Incorporating Hamilton’s preoccupations into the Federalist Papers, along with those of Madison, prefigures a fundamental tension that runs through the evolution of our Republic. To collaborate successfully with Madison and Jay, Hamilton accepted their insistence on constitutional balance. But he repeatedly expressed his worry about a government with too little executive authority –unable to give policy the energy and direction that his imperial vision of the American future called for. Thus the Federalist papers are a compromise between Hamilton’s imperialism and Madison’s constitutional balance. A tension mirrored today in that between Ferguson, on the one hand, and Schultz and Weingast, on the other. Hamilton was dreaming of a federal power that would rule the world. Madison wanted a government that could do no harm. Who was the real father of today’s America? Virginians, of course, believe it was Madison and Jefferson. We, New Yorkers, however, know it was Hamilton.

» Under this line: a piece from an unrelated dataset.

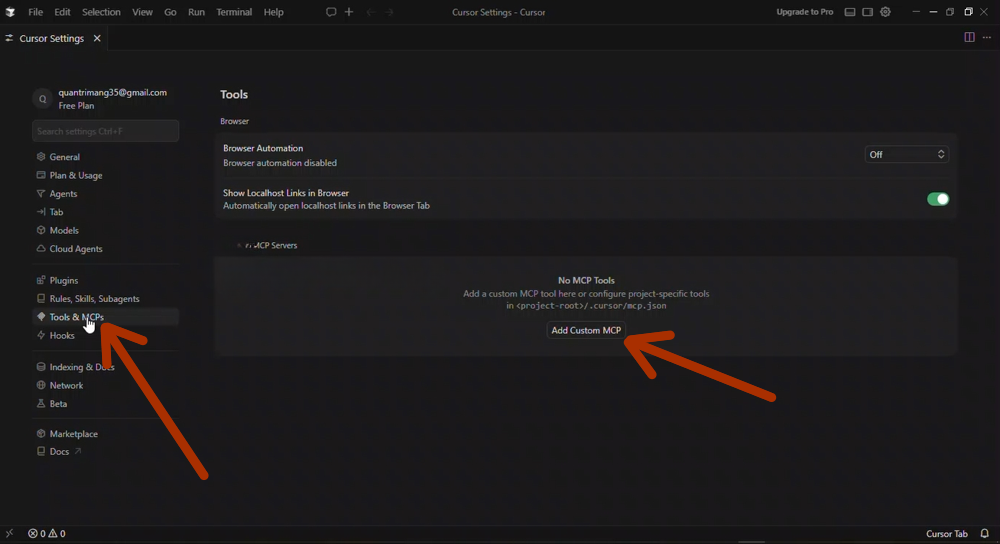Click the new chat bubble icon
The image size is (1000, 544).
(331, 12)
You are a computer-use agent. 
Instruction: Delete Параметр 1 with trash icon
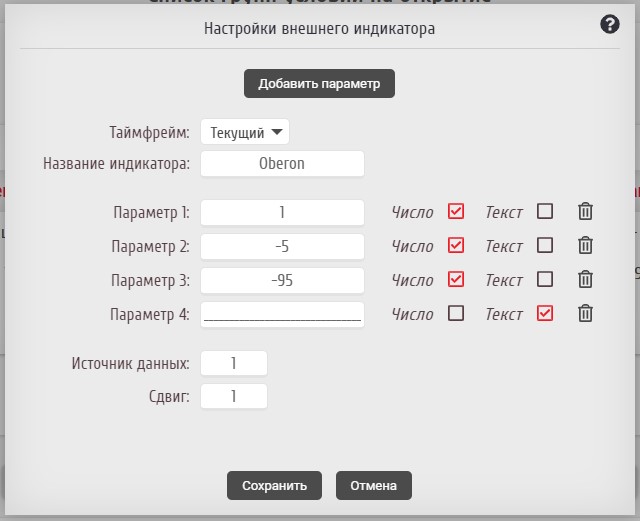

One last thought, inspired by Schultz and Weingast: America’s strength, they teach us, flows from its constitutional self-restraint. That penchant for self-restraint has given us vast cheap credit. Thanks to that credit we have been hugely successful at war. But too much military power and too much easy credit ultimately undermine self-restraint. And as our recent history suggests, power and money without balance can easily grow self-destructive.
Footnotes
[1] An early version appeared as a publication of the Hoover Institution on War, Revolution and Peace, Essays in Public Policy 67, February 1996. It later appeared in International Organization, Winter 2003. Ferguson cites the earlier version in his The Cash Nexus: Money and Power in the Modern World, 1700-2000, published in 2001.
[2] Niall Ferguson, The Cash Nexus: Money and Power in the Modern World, 1700-2000, New York: Basic Books, 2001, p.418.
[3] David Calleo, “Exchange Rates,” New York Times Book Review, March 25, 2001, section 7, p.9.